### Excerpted passage
····················
The Central European Defence Cooperation (CEDC) is a military collaboration consisting of the Central European states of Austria, the Czech Republic, Slovakia, Hungary, Slovenia and Croatia. Poland has an observer status in this cooperative framework.

The joint objective is enhancing the defence co-operation, including the pooling and sharing of defence capabilities of the member countries and organizing common training and exercises.
Since the European migrant crisis of 2015-2016 the cooperation has focused on handling mass migration too.

The CEDC was created in 2010. 
All members are also members of European Union and all except Austria are in NATO. The presidency rotates yearly. As of 2022, the presidency is held by Austria.

The CEDC geo-political borders are more or less the same borders of the former Habsburg monarchy, and its successors, the Austrian Empire and Austria-Hungary. Territory of participating states is 381,682 km2 while the territory of the Austrian Empire in 1804 was	698,700 km2.
····················
### Supplied records
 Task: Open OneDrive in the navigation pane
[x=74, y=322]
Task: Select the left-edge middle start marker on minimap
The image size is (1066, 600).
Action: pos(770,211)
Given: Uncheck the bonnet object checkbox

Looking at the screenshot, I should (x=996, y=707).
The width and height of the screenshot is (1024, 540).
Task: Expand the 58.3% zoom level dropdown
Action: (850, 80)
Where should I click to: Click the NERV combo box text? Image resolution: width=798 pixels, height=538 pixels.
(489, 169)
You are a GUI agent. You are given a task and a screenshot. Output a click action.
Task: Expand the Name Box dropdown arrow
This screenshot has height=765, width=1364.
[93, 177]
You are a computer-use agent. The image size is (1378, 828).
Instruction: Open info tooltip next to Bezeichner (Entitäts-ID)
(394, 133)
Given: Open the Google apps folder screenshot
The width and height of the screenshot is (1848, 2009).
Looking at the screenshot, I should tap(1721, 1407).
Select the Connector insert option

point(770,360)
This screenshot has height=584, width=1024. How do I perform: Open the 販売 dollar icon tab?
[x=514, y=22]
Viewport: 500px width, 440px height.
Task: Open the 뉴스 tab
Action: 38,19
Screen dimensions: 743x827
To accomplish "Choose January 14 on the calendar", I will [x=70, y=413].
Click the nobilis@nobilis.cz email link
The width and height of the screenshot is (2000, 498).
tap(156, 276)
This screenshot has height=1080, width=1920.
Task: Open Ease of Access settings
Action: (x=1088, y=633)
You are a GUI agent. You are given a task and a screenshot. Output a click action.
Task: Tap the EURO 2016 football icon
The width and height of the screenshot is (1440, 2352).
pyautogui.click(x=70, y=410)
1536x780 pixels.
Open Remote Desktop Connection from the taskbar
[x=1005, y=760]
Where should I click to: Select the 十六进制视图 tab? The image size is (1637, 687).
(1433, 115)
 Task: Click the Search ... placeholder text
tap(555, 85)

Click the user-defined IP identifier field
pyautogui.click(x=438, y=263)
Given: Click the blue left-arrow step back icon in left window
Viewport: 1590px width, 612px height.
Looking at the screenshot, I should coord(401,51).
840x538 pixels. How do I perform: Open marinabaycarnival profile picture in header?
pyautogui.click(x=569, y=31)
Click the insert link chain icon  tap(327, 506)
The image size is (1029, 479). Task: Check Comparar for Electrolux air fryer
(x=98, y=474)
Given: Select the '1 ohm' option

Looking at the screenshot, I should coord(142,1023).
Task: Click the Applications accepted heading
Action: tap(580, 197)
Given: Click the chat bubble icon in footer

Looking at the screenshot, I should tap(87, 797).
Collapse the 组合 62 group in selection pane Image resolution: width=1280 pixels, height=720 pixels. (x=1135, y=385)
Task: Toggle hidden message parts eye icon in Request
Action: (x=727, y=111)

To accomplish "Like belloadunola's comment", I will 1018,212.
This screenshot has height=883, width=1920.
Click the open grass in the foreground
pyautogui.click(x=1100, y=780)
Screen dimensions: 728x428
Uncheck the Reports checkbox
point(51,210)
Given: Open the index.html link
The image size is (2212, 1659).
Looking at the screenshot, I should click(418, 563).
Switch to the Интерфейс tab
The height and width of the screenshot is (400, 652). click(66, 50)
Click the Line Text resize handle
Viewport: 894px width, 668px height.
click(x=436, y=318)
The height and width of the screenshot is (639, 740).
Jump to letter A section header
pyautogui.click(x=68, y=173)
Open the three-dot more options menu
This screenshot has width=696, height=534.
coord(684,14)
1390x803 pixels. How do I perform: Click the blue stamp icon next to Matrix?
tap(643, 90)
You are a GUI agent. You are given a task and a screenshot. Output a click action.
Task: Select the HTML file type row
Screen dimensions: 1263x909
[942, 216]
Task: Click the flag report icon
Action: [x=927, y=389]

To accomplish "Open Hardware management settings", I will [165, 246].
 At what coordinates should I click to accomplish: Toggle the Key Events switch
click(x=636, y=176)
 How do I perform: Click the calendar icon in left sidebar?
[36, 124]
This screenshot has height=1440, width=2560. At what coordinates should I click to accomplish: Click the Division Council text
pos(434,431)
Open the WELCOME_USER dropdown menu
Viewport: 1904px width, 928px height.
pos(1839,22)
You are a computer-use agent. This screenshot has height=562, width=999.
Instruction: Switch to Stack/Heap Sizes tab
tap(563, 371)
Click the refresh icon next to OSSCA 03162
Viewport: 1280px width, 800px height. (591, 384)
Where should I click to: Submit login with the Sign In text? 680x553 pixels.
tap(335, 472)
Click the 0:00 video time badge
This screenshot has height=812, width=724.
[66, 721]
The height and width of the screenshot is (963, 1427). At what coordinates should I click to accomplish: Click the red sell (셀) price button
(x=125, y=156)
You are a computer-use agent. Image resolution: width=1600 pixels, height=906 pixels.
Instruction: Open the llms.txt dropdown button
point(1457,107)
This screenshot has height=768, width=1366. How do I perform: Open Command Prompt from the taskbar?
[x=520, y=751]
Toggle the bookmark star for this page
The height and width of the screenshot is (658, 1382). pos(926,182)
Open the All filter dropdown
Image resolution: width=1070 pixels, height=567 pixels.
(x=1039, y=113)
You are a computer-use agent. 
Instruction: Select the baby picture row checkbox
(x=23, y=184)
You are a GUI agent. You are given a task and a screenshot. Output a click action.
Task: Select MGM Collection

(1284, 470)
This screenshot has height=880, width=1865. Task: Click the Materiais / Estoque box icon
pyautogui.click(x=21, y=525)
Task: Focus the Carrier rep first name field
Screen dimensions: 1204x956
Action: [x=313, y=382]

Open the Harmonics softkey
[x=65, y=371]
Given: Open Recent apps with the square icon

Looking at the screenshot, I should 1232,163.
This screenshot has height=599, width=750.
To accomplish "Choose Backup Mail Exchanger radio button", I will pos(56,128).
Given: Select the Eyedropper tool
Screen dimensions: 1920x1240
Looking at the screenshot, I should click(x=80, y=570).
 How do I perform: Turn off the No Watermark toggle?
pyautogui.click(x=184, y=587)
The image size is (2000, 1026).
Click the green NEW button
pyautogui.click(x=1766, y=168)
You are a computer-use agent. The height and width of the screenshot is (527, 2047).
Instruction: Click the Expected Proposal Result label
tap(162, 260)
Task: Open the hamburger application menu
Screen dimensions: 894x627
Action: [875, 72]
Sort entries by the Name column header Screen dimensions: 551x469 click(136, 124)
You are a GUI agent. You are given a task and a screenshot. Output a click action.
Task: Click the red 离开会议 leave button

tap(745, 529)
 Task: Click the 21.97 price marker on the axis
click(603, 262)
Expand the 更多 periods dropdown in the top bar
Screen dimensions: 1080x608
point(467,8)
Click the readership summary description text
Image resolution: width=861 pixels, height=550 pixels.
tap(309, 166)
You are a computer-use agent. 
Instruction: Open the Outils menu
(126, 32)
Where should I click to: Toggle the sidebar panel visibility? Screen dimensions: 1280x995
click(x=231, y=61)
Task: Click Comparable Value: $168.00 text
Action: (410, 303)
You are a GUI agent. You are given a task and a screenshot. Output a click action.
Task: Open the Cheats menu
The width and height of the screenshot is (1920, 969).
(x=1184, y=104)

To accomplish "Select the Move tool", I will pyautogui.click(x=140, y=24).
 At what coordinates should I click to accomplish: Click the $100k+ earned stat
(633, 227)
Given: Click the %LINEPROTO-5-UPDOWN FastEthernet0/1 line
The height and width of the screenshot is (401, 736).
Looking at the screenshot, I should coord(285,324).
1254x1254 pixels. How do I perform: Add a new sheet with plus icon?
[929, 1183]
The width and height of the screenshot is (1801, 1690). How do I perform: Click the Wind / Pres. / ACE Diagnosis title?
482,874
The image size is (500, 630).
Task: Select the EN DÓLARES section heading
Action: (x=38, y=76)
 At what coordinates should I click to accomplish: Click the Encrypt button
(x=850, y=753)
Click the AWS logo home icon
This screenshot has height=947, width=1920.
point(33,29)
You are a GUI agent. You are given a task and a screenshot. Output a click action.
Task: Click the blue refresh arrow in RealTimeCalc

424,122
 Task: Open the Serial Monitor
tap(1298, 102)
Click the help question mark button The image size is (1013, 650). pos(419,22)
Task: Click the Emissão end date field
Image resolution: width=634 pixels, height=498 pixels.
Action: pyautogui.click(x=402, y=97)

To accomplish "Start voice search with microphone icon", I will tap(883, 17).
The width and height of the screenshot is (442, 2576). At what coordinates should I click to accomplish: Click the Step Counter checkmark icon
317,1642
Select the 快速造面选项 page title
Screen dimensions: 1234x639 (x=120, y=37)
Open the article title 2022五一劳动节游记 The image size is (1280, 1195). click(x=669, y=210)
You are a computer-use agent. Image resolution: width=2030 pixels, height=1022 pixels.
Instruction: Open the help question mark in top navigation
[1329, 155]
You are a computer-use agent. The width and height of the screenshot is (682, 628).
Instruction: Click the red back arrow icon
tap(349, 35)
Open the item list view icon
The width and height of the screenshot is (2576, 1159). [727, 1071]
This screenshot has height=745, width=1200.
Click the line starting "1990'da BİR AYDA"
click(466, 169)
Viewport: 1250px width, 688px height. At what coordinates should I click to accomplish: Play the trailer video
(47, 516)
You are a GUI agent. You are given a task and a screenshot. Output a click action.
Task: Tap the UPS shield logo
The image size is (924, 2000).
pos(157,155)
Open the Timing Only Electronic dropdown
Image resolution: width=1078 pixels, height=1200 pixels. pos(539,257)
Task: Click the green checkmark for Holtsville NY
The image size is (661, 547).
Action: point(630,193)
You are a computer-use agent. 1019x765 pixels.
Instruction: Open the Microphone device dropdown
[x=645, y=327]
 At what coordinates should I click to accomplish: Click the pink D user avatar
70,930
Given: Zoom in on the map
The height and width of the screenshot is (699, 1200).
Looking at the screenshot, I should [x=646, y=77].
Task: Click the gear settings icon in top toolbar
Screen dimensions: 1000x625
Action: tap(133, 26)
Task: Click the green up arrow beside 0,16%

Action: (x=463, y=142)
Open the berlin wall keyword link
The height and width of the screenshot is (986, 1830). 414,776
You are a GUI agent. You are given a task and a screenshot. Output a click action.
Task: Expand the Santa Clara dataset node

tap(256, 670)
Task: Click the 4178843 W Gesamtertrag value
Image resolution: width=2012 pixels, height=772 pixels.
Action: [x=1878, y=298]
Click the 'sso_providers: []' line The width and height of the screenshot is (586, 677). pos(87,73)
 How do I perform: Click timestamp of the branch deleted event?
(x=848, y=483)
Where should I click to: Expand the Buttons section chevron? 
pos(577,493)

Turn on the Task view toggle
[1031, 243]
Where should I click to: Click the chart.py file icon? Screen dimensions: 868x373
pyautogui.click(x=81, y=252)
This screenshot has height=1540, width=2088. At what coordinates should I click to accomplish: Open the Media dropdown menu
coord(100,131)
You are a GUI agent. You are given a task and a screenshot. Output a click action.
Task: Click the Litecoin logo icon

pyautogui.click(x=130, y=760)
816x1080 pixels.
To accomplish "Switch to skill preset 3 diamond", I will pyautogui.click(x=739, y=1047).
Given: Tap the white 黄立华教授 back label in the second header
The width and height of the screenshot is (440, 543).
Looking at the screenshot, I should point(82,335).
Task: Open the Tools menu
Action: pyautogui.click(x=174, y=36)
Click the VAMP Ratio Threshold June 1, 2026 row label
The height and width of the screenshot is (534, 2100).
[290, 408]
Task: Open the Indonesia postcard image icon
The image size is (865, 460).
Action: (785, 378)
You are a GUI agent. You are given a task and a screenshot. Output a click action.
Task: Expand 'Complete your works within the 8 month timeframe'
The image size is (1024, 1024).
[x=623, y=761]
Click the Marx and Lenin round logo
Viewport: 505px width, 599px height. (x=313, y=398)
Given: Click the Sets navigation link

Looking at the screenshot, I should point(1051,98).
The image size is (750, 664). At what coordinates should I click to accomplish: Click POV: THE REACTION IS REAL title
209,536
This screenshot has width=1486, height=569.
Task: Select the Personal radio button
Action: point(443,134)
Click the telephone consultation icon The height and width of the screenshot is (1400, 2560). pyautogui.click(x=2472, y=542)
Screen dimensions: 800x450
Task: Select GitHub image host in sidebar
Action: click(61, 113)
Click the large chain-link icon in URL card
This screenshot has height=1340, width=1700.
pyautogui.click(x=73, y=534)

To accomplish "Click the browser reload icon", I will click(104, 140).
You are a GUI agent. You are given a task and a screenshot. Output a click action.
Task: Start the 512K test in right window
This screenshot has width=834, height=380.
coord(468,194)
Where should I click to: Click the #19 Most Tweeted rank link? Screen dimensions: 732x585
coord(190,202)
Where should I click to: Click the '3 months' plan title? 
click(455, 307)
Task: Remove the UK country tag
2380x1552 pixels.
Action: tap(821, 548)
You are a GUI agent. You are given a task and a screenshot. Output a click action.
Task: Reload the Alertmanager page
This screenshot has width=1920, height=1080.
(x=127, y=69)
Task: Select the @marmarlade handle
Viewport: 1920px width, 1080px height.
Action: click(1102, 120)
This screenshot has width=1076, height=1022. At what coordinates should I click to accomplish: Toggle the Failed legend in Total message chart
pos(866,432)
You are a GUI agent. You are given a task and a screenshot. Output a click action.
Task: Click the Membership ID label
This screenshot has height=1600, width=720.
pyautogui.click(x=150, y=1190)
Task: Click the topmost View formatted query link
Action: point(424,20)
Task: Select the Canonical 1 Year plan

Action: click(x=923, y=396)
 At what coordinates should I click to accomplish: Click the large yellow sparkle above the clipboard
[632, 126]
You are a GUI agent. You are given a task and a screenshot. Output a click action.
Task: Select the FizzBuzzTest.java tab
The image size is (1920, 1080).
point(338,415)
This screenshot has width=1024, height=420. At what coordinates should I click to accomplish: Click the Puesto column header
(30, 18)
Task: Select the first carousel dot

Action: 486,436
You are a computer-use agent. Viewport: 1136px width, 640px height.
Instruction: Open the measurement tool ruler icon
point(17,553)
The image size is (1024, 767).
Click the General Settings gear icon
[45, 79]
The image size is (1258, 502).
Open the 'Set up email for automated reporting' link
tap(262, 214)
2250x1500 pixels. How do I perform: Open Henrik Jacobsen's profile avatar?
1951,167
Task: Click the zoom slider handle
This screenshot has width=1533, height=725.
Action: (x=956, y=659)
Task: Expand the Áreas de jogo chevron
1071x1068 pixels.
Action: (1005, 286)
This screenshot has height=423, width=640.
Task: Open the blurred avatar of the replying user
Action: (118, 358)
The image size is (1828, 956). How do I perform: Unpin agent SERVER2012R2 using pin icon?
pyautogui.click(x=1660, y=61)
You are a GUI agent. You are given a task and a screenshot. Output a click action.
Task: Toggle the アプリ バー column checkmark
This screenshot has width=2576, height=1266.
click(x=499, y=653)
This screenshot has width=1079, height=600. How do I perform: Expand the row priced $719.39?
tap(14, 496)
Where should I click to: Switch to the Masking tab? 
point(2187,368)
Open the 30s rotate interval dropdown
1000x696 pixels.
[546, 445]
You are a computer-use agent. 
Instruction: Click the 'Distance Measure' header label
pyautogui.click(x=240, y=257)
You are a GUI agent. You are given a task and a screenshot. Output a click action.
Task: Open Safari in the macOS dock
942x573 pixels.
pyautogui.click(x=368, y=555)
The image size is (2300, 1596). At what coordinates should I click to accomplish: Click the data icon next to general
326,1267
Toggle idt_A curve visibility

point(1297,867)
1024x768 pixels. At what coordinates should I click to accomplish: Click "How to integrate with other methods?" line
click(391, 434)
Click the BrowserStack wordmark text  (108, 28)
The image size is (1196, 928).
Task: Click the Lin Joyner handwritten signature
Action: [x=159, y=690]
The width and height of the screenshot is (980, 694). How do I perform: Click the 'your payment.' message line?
····················
### Problem A
According to the CEDC passage, which country holds observer status in the cooperation?
### Problem B
Please set down, word for word, the part of the CEDC passage that opens with the words containing "The Central European Defence" and closes with "mass migration too.".

### Exercise answer A
Poland

### Exercise answer B
The Central European Defence Cooperation (CEDC) is a military collaboration consisting of the Central European states of Austria, the Czech Republic, Slovakia, Hungary, Slovenia and Croatia. Poland has an observer status in this cooperative framework.

The joint objective is enhancing the defence co-operation, including the pooling and sharing of defence capabilities of the member countries and organizing common training and exercises.
Since the European migrant crisis of 2015-2016 the cooperation has focused on handling mass migration too.